The loonie was trading 0.4 per cent lower at 1.3480 to the greenback, or 74.18 U.S. cents, after earlier touching its strongest level since Jan. 15 at 1.3416. It had benefited on Friday from a pick-up in risk appetite.

“It feels more like a consolidative day,” said Amo Sahota, director at Klarity FX in San Francisco. “Obviously expectations are moving into what will the Bank of Canada do on Wednesday.”

The Bank of Canada is expected to leave its key overnight rate unchanged at a 22-year high of 5 per cent at a policy decision on Wednesday, when the central bank is also due to update its forecasts on inflation and economic growth.

If the central bank lowers its growth forecasts then the market could start betting on earlier interest rate cuts, Sahota said.

Speculators have raised their bearish bets on the Canadian dollar, data from the U.S. Commodity Futures Trading Commission showed on Friday. As of Jan. 16, net short positions had increased to 13,388 contracts from 7,380 in the prior week.
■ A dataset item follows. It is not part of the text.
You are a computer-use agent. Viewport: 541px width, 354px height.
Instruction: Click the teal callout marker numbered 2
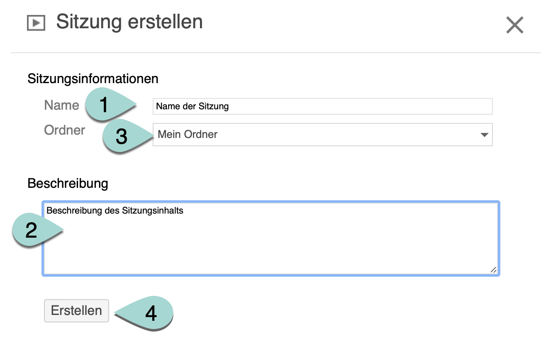tap(32, 230)
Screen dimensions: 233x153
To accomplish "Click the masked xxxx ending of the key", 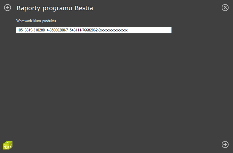I will (114, 30).
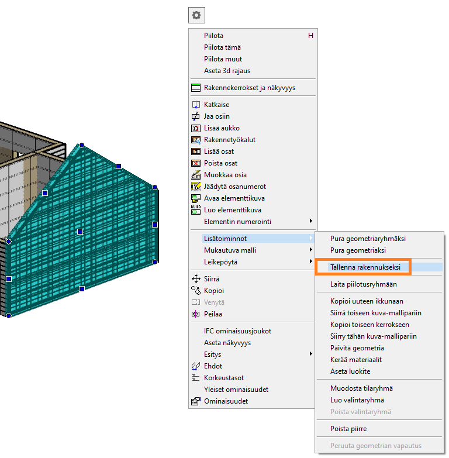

The price of oil, one of Canada’s major exports, settled 2.4 per cent higher at $75.19 a barrel as traders saw oil supply tightening due to conflicts in the Middle East and Ukraine, and extreme North American cold weather.

Canadian government bond yields fell across the curve, tracking moves in U.S. Treasuries. The 10-year was down 3.5 basis points at 3.456 per cent, after touching on Friday its highest intraday level in seven weeks at 3.536 per cent.